Brexit’s derivatives spat needs urgent fix: Banks

Bloomberg

The world’s biggest banks pressed policy makers to pass an urgent Brexit fix to ensure European traders’ access to London derivatives clearinghouses and avoid rupturing 61 trillion pounds ($78 trillion) in contracts.
The industry’s top lobbying associations told the European Commission, the European Union’s executive arm, that it must act fast or risk turmoil when the stopgap solution elapses in March.
The call echoes pressure on the EU from the Bank of England, which has said firms might need to move business out of London as early as next month unless there is clarity.
“We respectfully but urgently request the Commission to provide this confirmation well in advance of the end of December 2019,” the FIA, which represents banks, brokers and other firms in the derivatives markets, said in a letter.

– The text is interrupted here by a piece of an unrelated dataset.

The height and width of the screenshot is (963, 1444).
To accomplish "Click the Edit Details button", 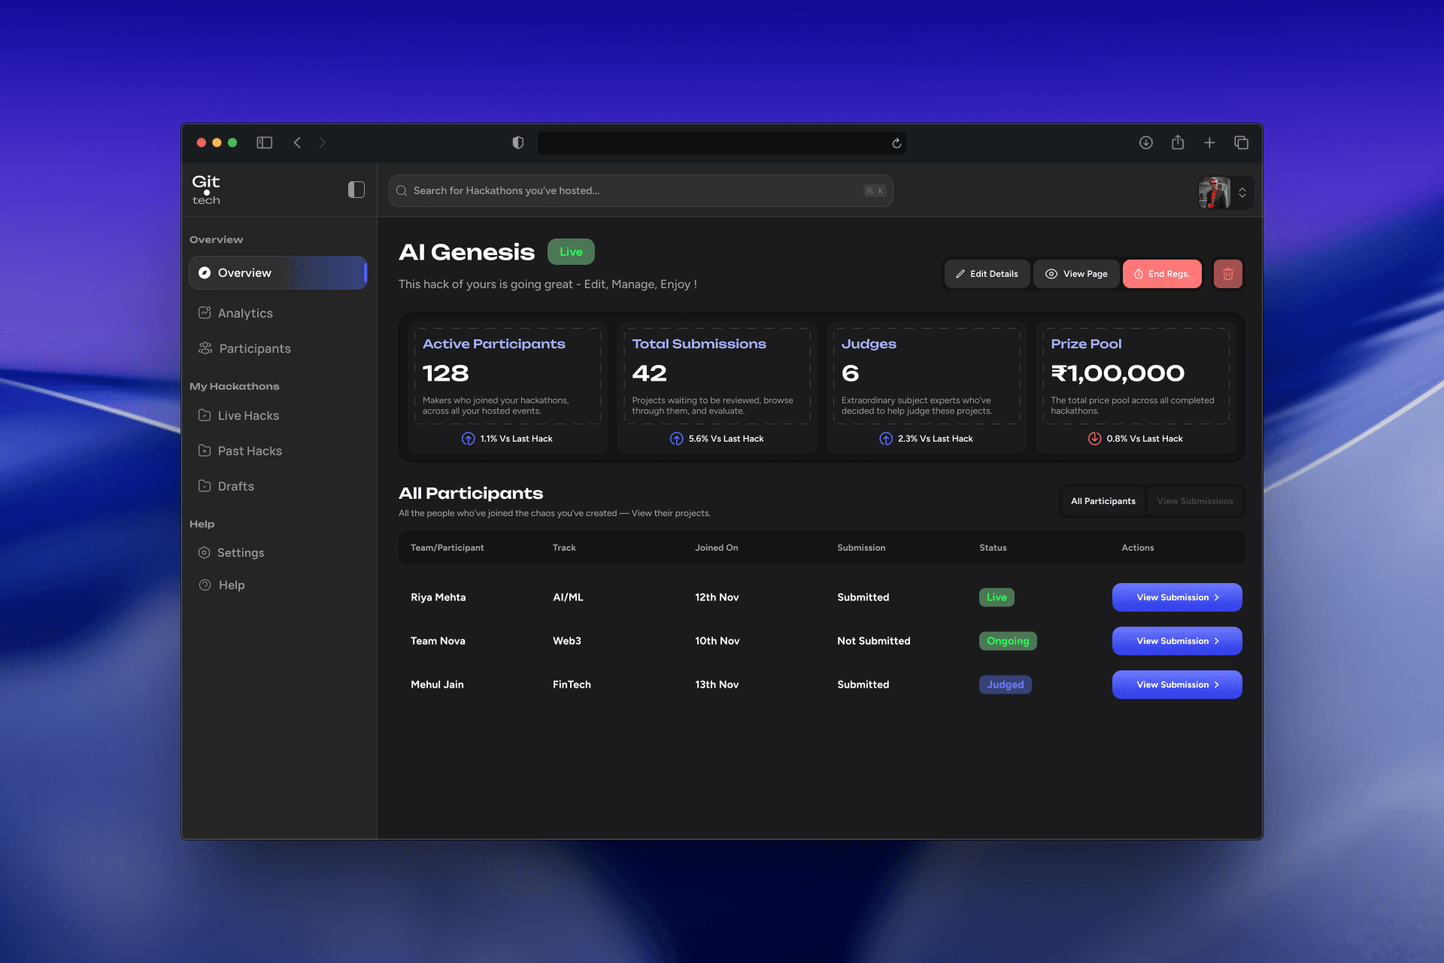I will [x=987, y=274].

The International Swaps and Derivatives Association, the Association for Financial Markets in Europe and 11 other industry bodies also added their
signatures.
The groups’ members include the biggest derivatives traders in the world, including JPMorgan Chase & Co, Goldman Sachs Group Inc and Deutsche Bank AG.
A spokeswoman for the Commission said it could act quickly and adopt a decision in a short time frame if needed.
With the state of Brexit still uncertain and the UK in the throes of an election campaign, the financial industry is pleading for continuity in several areas of the markets that
don’t yet have a Brexit roadmap.
The London Stock Exchange Group Plc’s clearinghouse for interest-rate swaps is the world’s largest host of such trades, making it a crucial hub for hedging risks.
Clearinghouses stand between the two sides of a derivative wager and hold collateral, known as margin, from both in case one defaults.